Direction:
Copy out the material, starting with the line with "Given: Open the" and going on through the line with "pyautogui.click(x=321, y=54)", keeping each line the same as it appears.

Information given:
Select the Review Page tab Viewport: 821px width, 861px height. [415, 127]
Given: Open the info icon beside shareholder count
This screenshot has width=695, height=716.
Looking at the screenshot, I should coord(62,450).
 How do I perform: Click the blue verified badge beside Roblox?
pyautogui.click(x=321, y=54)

...

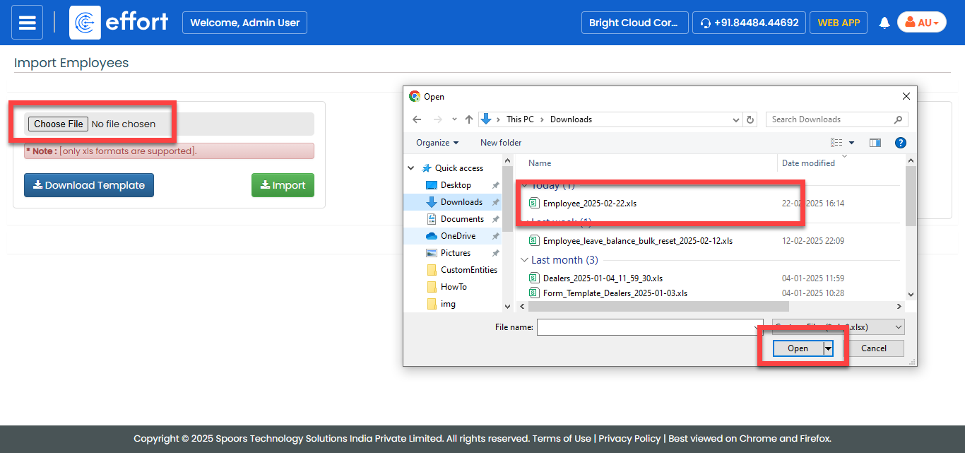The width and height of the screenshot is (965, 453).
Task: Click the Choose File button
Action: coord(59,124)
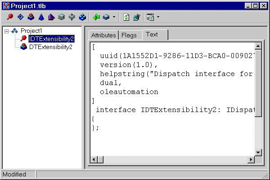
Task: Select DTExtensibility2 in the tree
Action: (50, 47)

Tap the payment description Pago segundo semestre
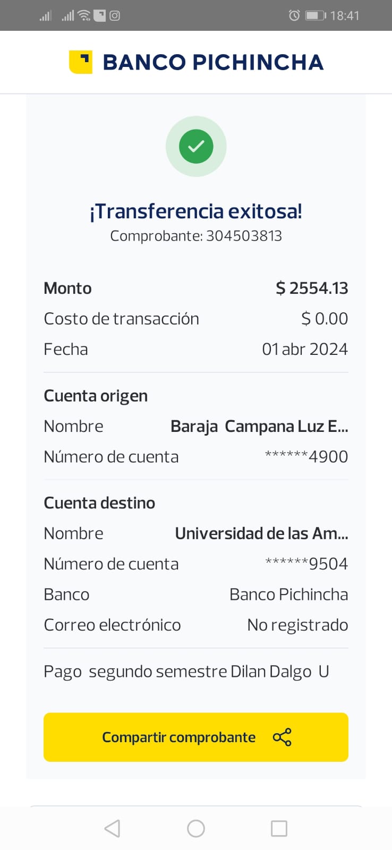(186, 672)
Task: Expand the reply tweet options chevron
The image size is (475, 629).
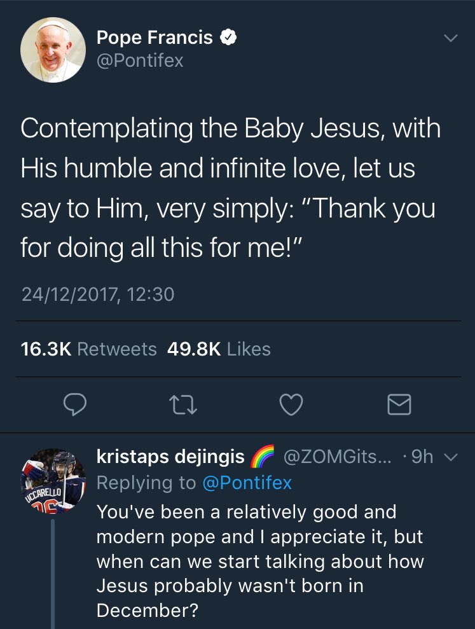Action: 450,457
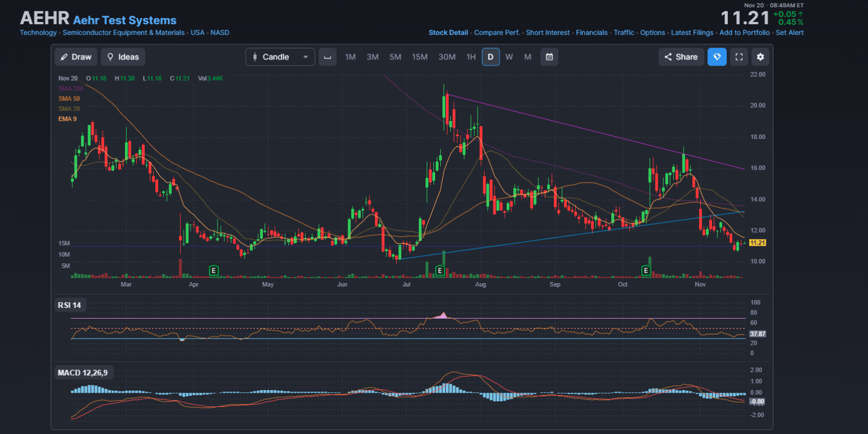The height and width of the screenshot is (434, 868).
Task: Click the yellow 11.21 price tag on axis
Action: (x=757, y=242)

Full answer:
Given: Open the info icon beside shareholder count
This screenshot has width=695, height=716.
Looking at the screenshot, I should coord(62,450).
 How do I perform: Click the blue verified badge beside Roblox?
pyautogui.click(x=321, y=54)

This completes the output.